DIRECTIONS
Find how many lines below hold "beside", then state that number by itself.

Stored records

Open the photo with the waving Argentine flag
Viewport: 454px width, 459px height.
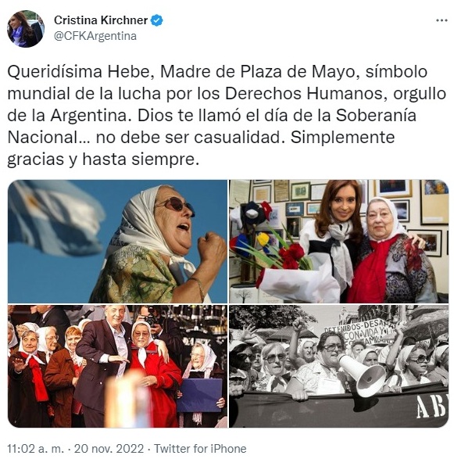tap(117, 241)
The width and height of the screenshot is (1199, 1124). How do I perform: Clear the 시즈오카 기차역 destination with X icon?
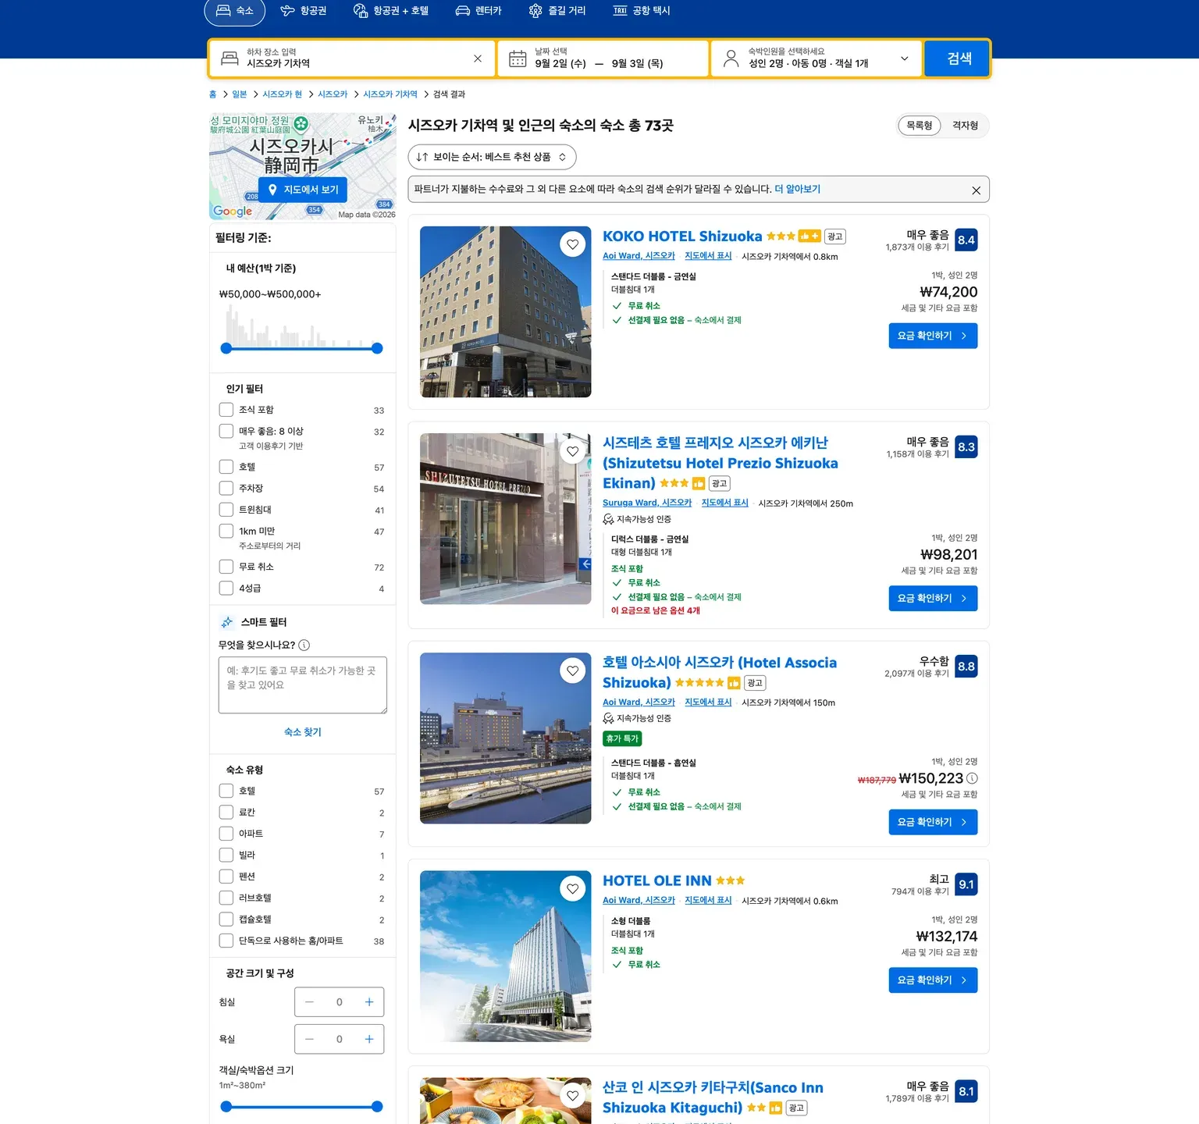pyautogui.click(x=478, y=59)
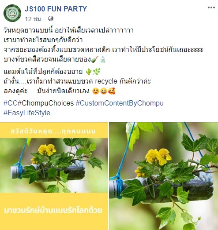This screenshot has width=218, height=230.
Task: Click the face with hearts emoji
Action: (x=112, y=91)
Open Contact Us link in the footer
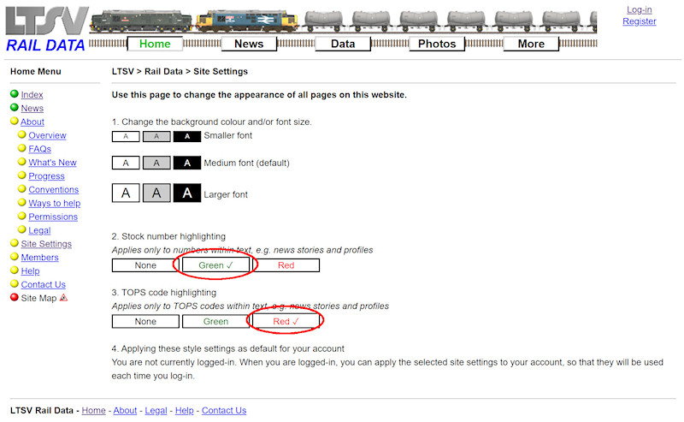Image resolution: width=684 pixels, height=422 pixels. (224, 411)
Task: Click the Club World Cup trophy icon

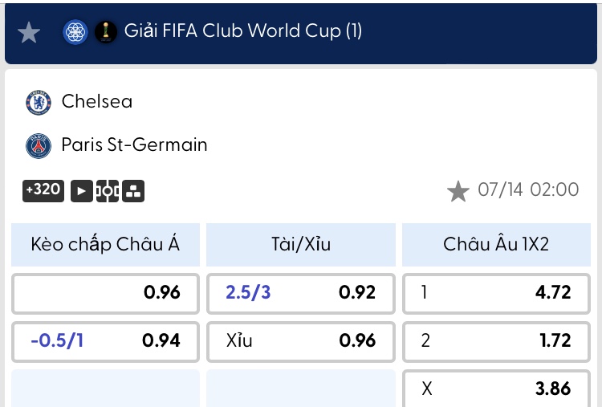Action: click(x=106, y=32)
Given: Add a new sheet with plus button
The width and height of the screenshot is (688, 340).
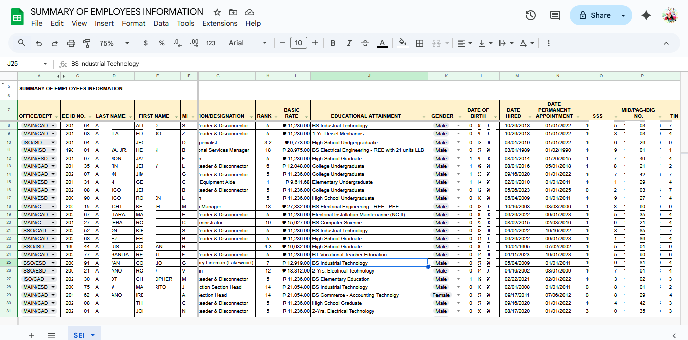Looking at the screenshot, I should coord(31,335).
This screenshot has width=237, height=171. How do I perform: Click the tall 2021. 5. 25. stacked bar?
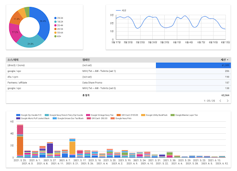(x=20, y=141)
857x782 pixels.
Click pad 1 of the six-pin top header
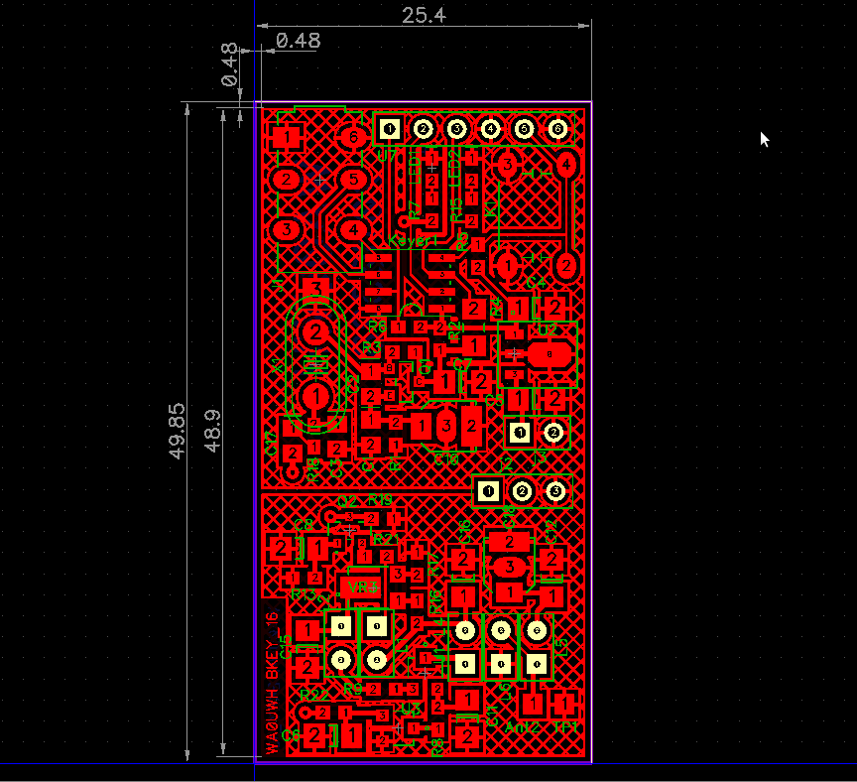click(390, 128)
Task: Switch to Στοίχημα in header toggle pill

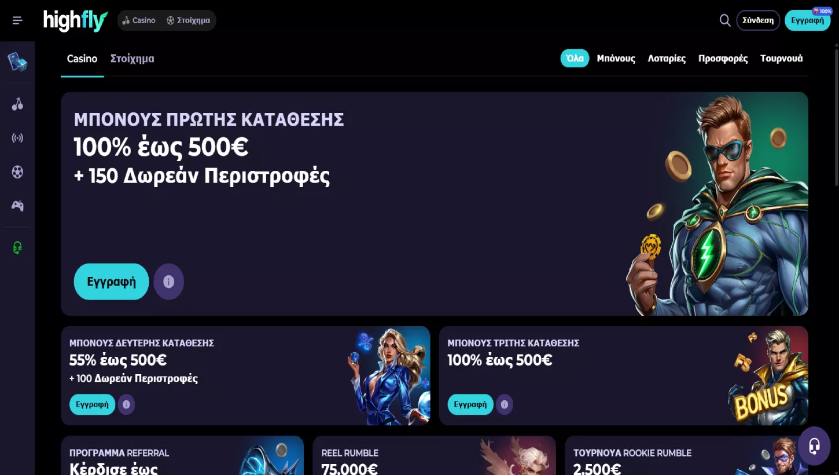Action: tap(189, 20)
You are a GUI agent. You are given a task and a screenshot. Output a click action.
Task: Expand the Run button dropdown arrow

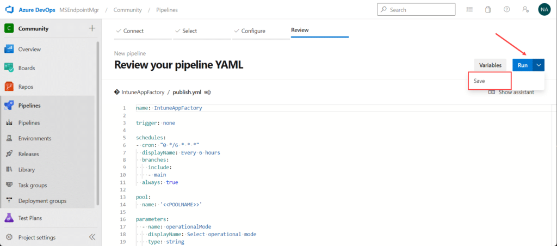(539, 65)
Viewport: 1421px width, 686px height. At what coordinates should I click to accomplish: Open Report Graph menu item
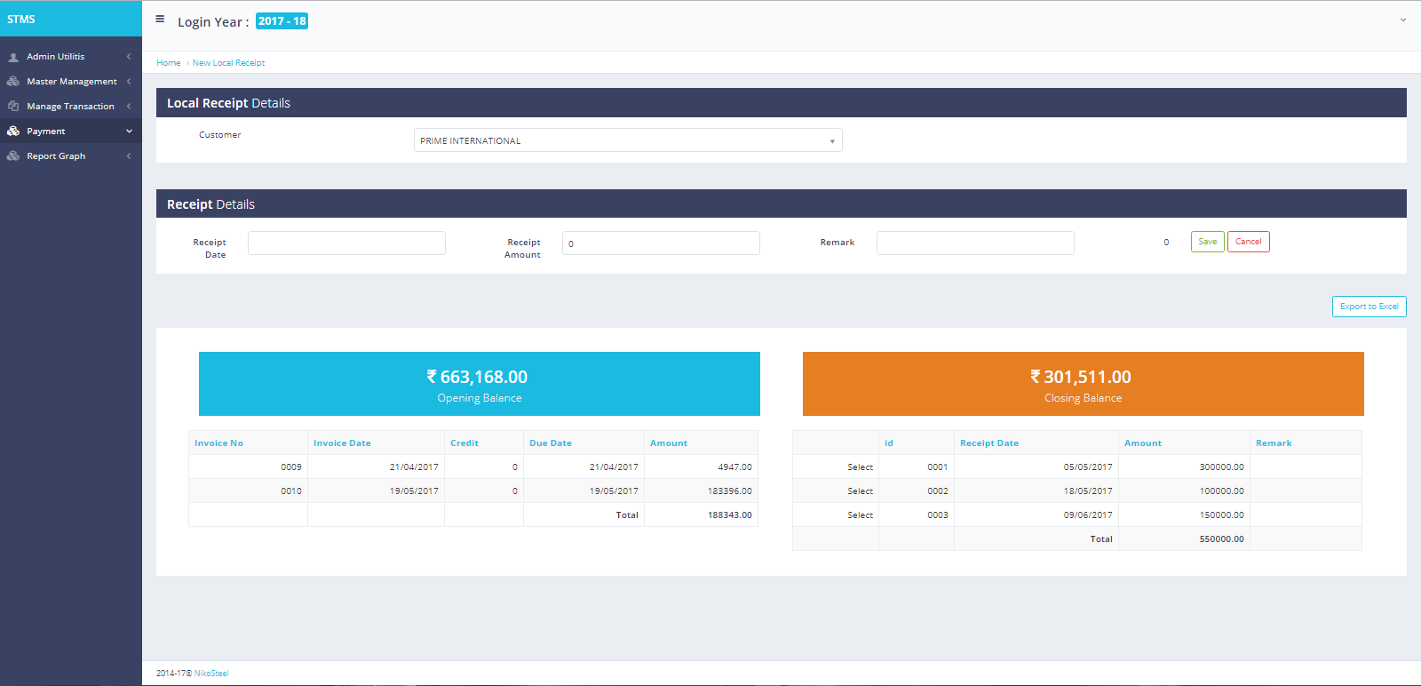click(56, 156)
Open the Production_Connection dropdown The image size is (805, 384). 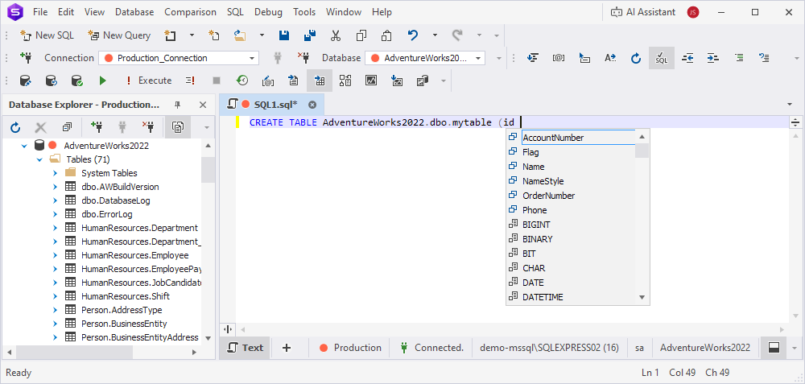[x=253, y=58]
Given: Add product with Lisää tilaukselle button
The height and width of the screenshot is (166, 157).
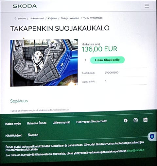Looking at the screenshot, I should click(x=107, y=60).
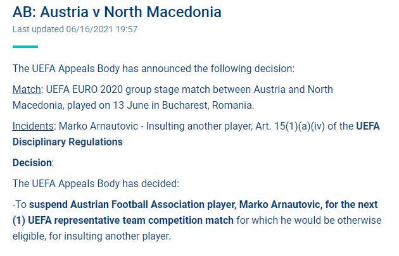
Task: Click the bold text for the next
Action: pyautogui.click(x=352, y=204)
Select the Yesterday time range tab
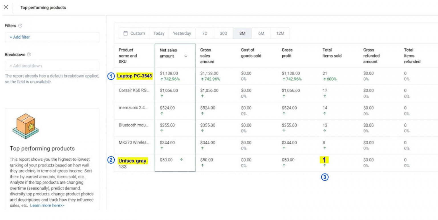The image size is (438, 220). point(182,33)
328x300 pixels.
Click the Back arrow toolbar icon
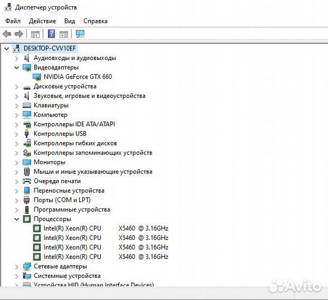coord(7,34)

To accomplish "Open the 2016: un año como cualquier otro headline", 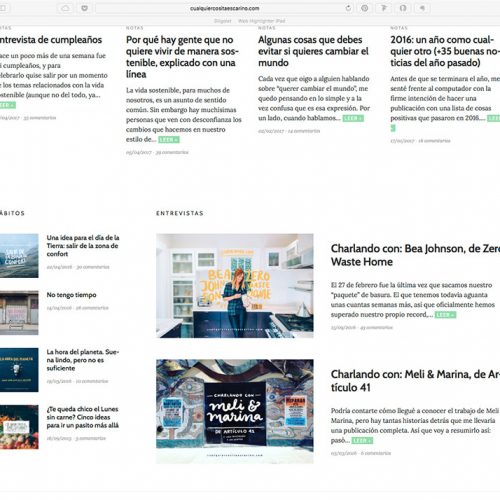I will pos(445,51).
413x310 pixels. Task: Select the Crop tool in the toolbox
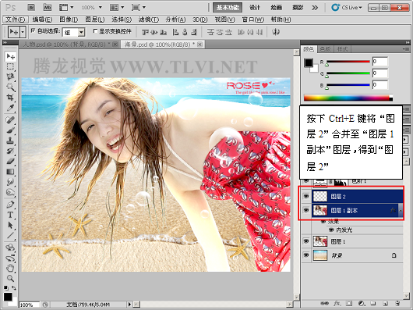coord(10,98)
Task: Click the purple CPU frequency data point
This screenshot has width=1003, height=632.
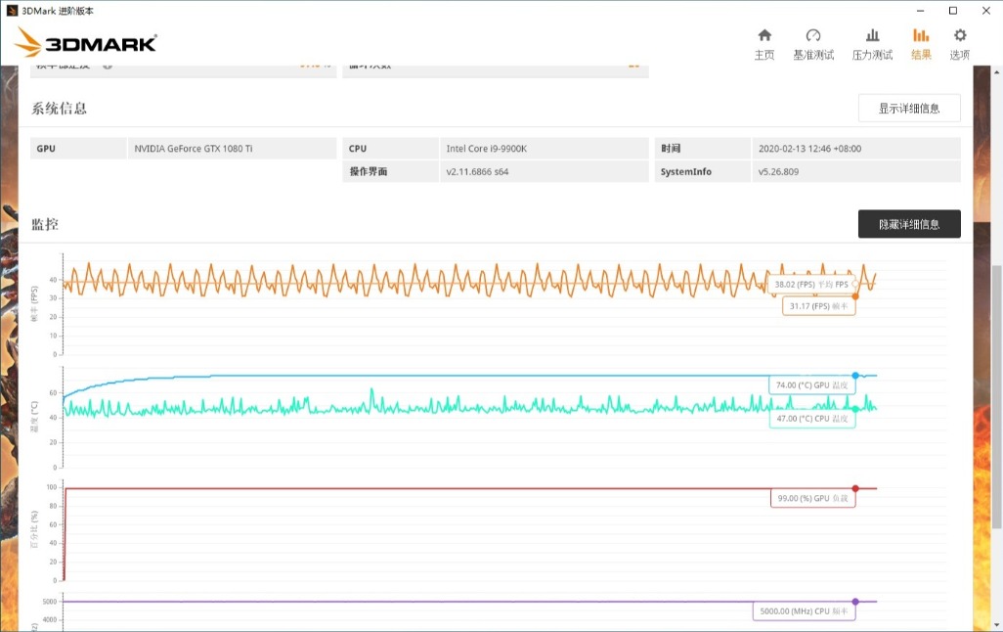Action: click(x=855, y=602)
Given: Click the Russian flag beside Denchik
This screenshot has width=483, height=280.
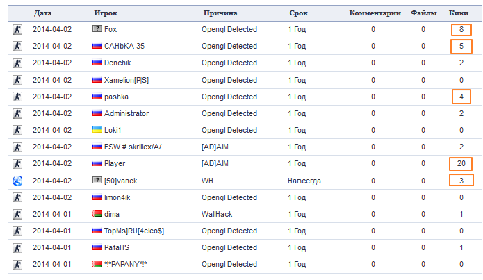Looking at the screenshot, I should click(97, 63).
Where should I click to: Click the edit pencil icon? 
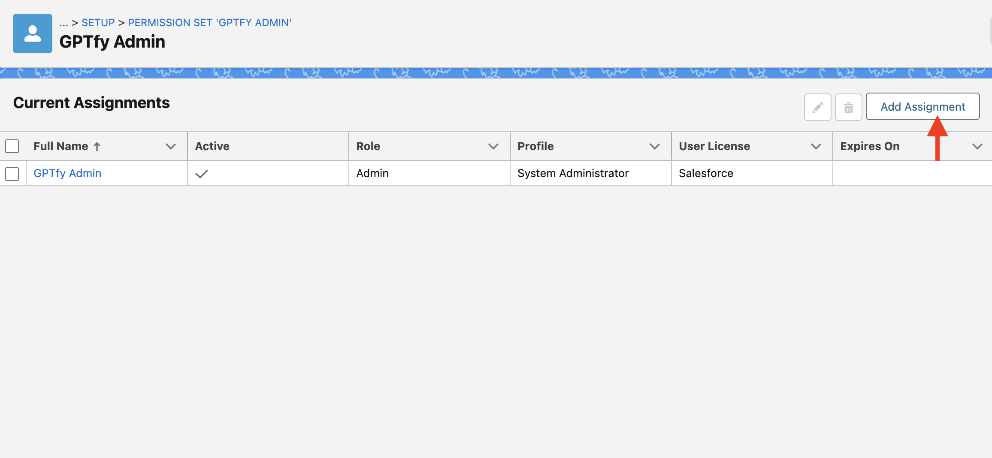click(817, 107)
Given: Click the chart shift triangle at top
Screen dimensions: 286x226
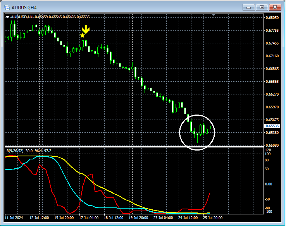Looking at the screenshot, I should pos(214,15).
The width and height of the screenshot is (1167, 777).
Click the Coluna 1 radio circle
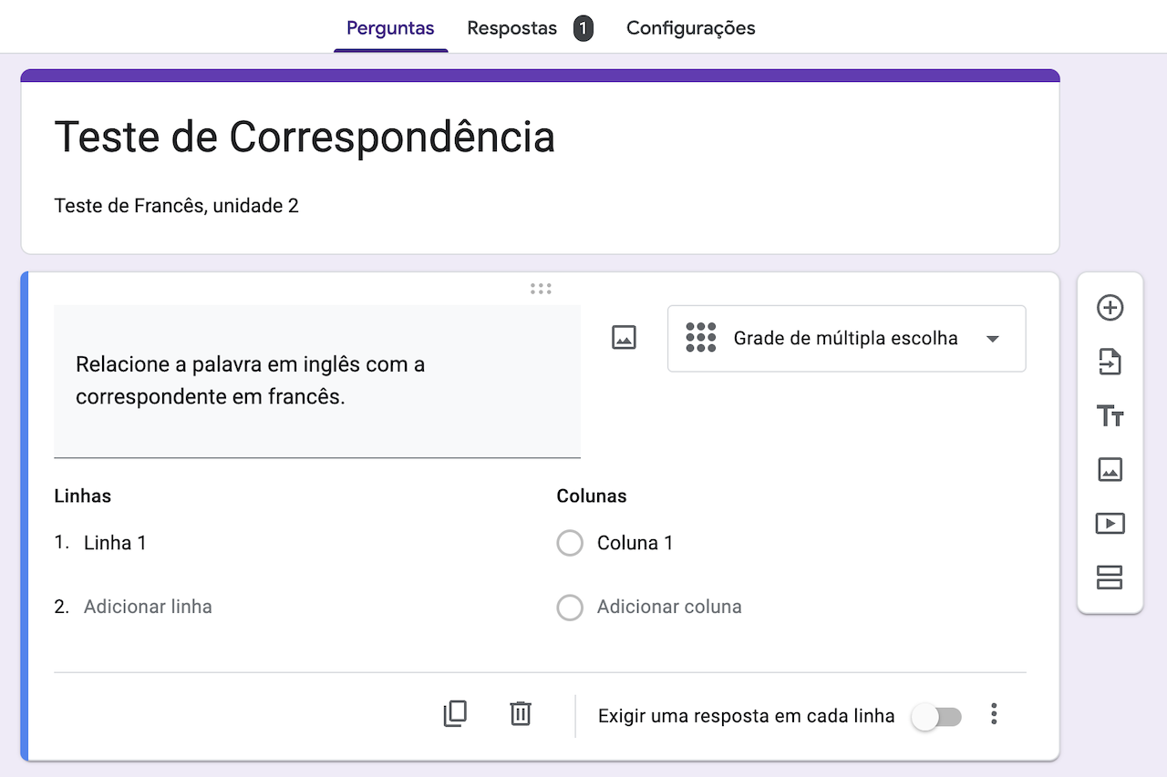click(570, 544)
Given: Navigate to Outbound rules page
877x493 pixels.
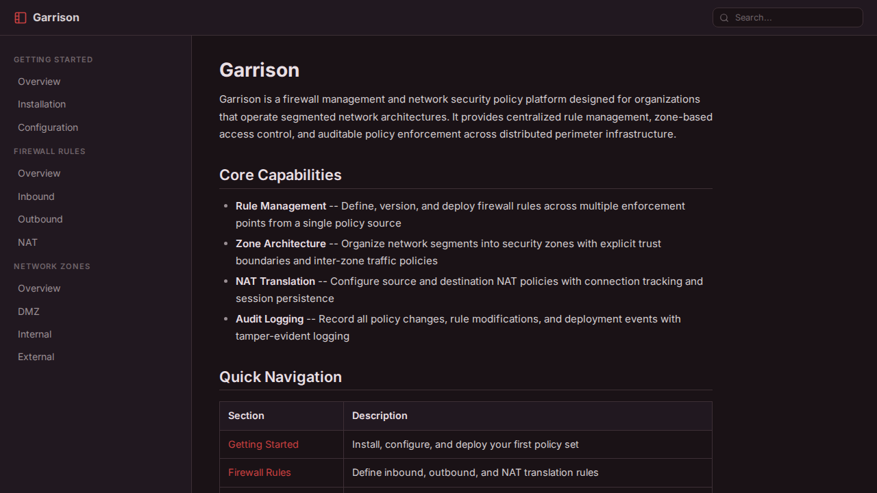Looking at the screenshot, I should click(40, 219).
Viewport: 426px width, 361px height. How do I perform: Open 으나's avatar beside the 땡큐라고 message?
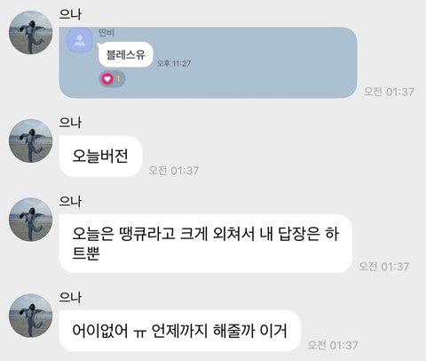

TASK RESULT
2